**本文抜粋:**
· · · · ·
2025年11月28日
「岩手県高等学校・特別支援学校教職員の働き方に関する白書」について
1. なぜ、いま「働き方」を問うのか
教育現場で何が起きているか、ご存じですか?
岩手県高等学校教職員組合は、2024年度に全県規模の勤務実態調査を実施し、高校1,304件、特別支援学校690件の回答と、部活動アンケート1,421件をもとに、「岩手県高等学校・特別支援学校教職員の働き方に関する白書」をまとめました。
そこから見えてきたのは、
- 長時間労働の常態化
- 休日が取れない構造
- 制度と実態の深刻な乖離
といった、個人の努力では解決できない構造的な問題でした。
これは、教職員だけの問題ではありません。
子どもたちの学びを支える教育の持続可能性、そして私たちの社会全体に関わる課題です。
2. データで見る現状
◆ 長時間勤務が日常化している
- 高校教職員の41.2%が平日2時間以上の時間外勤務
- 22.5%が3時間以上の時間外勤務
- しかし「勤務時間を100%正確に記録できている」のはわずか33.9%
勤務時間の過少申告が、産業医面談を避けるために誘発されている実態も明らかになりました。
· · · · ·
**データ抜粋:**
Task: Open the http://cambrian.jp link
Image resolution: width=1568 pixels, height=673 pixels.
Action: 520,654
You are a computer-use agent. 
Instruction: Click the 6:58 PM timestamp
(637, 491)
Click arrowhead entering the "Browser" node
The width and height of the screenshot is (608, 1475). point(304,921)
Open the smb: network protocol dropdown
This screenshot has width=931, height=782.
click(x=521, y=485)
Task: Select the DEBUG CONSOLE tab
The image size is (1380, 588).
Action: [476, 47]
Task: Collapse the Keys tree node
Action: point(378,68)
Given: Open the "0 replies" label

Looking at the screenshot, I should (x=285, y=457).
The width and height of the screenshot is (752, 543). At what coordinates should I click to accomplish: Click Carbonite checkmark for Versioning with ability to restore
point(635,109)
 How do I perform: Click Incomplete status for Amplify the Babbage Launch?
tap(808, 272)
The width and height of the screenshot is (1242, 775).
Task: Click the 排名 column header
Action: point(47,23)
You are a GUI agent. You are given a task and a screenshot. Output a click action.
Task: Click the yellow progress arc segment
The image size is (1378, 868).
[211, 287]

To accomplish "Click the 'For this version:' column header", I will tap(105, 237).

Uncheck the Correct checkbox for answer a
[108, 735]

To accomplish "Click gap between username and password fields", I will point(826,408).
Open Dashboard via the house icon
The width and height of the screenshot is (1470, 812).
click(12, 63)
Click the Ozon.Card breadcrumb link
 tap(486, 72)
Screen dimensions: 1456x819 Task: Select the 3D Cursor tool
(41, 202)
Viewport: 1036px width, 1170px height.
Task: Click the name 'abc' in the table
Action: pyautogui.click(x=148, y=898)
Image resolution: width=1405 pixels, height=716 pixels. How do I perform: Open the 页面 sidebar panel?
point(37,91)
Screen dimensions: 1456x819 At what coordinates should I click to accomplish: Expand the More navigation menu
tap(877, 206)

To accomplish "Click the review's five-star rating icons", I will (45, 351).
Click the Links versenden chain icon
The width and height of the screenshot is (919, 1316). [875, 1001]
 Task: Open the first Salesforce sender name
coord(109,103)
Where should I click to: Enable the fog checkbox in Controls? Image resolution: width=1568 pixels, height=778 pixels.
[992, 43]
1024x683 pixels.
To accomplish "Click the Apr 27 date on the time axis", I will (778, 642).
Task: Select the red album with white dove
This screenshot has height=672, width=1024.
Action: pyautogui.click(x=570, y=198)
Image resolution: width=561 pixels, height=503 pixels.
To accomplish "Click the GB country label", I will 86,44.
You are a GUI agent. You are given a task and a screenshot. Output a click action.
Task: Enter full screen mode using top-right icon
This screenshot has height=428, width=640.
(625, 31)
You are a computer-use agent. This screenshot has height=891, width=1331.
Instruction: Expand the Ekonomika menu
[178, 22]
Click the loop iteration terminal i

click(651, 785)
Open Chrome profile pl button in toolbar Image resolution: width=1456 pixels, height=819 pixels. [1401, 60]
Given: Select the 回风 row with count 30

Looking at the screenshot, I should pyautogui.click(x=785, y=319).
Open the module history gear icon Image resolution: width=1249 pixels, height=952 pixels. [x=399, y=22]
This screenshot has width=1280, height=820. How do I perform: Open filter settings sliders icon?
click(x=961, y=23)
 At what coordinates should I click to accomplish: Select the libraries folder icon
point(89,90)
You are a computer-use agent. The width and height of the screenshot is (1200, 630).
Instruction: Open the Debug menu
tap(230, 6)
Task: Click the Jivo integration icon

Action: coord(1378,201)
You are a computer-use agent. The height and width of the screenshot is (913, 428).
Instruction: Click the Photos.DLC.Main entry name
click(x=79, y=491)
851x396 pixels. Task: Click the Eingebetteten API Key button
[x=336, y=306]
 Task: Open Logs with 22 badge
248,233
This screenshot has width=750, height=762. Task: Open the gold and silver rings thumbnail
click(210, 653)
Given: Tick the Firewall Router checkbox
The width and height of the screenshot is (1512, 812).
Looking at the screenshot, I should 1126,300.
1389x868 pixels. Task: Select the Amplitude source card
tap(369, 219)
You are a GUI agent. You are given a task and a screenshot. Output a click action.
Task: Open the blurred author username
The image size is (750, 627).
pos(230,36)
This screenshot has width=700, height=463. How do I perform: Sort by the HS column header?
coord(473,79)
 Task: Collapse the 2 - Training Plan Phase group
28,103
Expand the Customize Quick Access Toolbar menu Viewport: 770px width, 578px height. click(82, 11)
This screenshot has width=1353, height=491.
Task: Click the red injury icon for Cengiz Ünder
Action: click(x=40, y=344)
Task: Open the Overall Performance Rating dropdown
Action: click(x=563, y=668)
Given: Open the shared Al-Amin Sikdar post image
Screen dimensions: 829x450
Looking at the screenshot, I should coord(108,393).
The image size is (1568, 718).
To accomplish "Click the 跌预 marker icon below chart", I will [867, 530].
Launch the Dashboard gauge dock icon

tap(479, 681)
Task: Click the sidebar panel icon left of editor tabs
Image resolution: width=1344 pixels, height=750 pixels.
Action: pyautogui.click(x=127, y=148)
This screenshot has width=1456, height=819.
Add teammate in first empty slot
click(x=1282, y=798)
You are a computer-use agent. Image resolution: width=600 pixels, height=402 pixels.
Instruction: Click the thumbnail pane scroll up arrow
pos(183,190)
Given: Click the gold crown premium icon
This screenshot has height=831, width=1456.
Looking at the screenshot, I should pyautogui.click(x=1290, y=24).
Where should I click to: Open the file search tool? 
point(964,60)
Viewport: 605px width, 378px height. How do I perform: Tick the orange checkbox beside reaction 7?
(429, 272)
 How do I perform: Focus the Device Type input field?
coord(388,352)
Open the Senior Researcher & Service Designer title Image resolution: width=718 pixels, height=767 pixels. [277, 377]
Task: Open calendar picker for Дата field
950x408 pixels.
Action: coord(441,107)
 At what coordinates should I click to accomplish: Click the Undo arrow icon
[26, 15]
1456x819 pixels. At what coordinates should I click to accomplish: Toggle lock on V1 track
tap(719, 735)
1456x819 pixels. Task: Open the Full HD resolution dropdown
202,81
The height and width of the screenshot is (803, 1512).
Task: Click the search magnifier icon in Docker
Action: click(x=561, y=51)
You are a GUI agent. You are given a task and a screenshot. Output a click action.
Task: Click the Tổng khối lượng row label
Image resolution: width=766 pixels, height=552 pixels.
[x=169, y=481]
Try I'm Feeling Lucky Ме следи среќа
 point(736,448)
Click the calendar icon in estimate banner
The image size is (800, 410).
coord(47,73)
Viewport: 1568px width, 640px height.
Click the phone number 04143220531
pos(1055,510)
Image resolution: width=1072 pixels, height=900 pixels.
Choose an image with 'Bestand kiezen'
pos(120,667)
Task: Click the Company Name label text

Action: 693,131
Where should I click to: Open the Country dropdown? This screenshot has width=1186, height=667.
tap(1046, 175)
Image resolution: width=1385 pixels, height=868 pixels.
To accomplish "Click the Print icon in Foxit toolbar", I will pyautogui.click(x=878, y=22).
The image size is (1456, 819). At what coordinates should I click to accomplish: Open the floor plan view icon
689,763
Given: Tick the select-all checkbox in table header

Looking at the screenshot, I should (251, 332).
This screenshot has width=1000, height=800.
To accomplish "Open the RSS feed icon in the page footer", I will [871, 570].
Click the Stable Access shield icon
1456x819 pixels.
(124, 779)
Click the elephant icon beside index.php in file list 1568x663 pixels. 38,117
· · · · ·
**課題:** 本文のうち、「岩手県高等学校教職員組合は、」を含む言葉で始まり「これは、教職員だけの問題ではありません。」で終わる部分を、「長時間労働」を「過重労働」に置き換えて書いてください。 ここにある項目は、本文とは関係ありません。

**解答:**
岩手県高等学校教職員組合は、2024年度に全県規模の勤務実態調査を実施し、高校1,304件、特別支援学校690件の回答と、部活動アンケート1,421件をもとに、「岩手県高等学校・特別支援学校教職員の働き方に関する白書」をまとめました。
そこから見えてきたのは、
- 過重労働の常態化
- 休日が取れない構造
- 制度と実態の深刻な乖離
といった、個人の努力では解決できない構造的な問題でした。
これは、教職員だけの問題ではありません。